(THE EXERCISE) Reproduce the following lines verbatim, omitting any pictures from your answer.

(Collection entries)
::::
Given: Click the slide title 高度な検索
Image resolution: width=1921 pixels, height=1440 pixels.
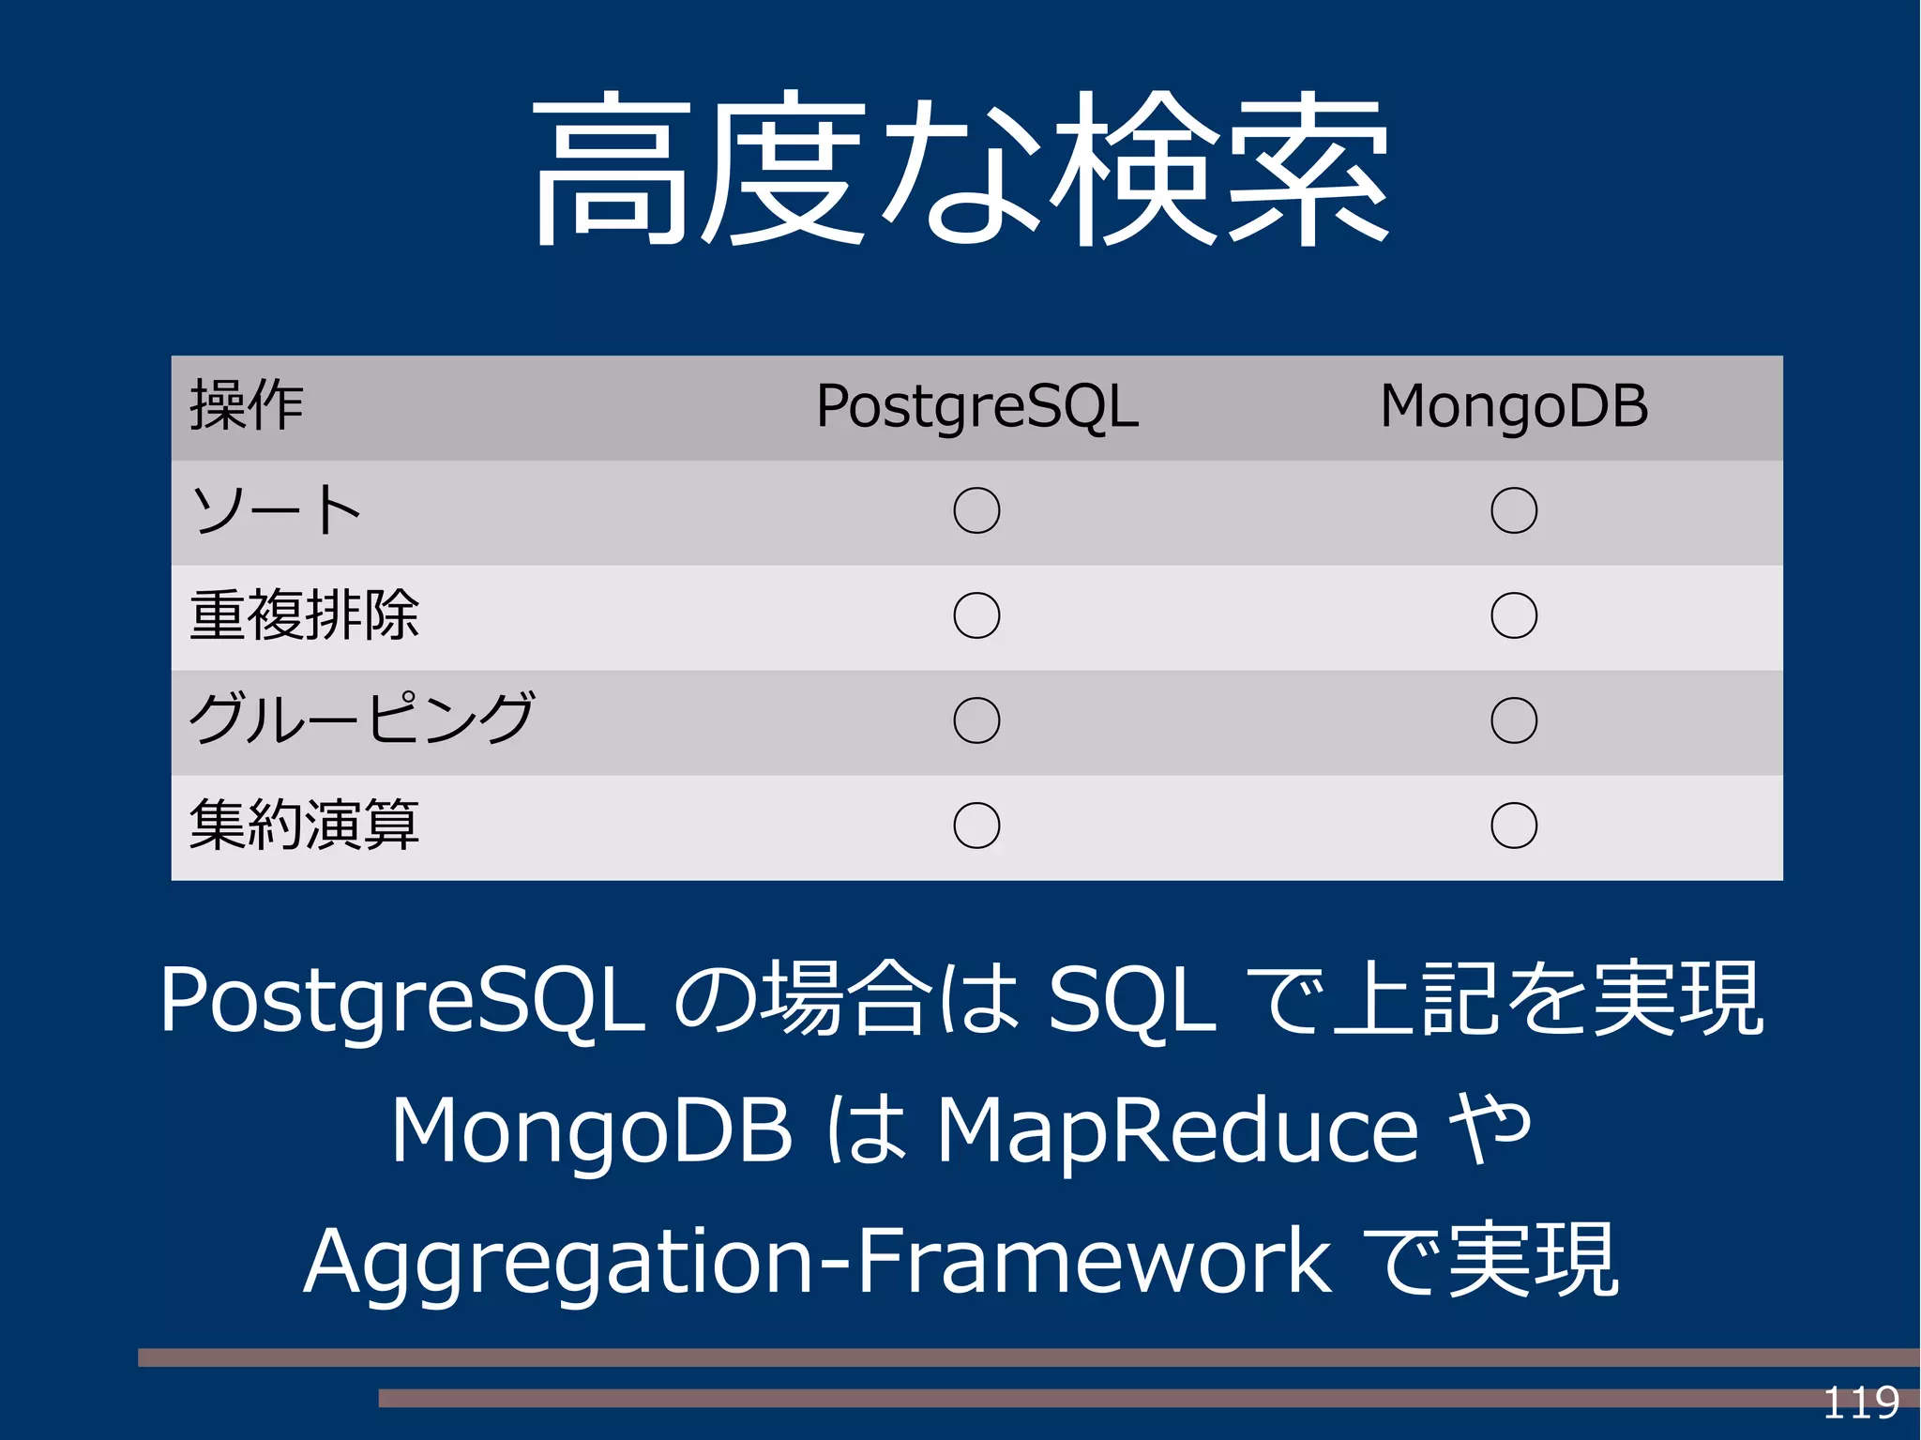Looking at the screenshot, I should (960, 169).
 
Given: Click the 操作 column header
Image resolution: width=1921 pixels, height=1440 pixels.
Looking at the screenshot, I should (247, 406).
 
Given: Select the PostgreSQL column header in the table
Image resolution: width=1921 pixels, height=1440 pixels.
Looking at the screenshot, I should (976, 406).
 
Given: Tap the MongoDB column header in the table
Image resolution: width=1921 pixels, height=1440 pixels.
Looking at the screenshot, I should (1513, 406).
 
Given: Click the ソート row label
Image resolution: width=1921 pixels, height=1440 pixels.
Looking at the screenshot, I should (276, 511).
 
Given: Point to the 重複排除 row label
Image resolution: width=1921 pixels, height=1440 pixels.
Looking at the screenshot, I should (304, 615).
::::
(FINISHED EXERCISE)
Given: Click the slide title 高度な検索
Image resolution: width=1921 pixels, height=1440 pixels.
Looking at the screenshot, I should (960, 169).
 
Given: Click the 操作 column header
Image resolution: width=1921 pixels, height=1440 pixels.
Looking at the screenshot, I should (247, 406).
 
Given: Select the PostgreSQL column header in the table
Image resolution: width=1921 pixels, height=1440 pixels.
Looking at the screenshot, I should (976, 406).
 
Given: Tap the MongoDB column header in the table
Image resolution: width=1921 pixels, height=1440 pixels.
Looking at the screenshot, I should (1513, 406).
 
Given: Click the ソート row label
Image resolution: width=1921 pixels, height=1440 pixels.
Looking at the screenshot, I should (276, 511).
 
Given: Point to the 重複排除 row label
Image resolution: width=1921 pixels, height=1440 pixels.
Looking at the screenshot, I should (304, 615).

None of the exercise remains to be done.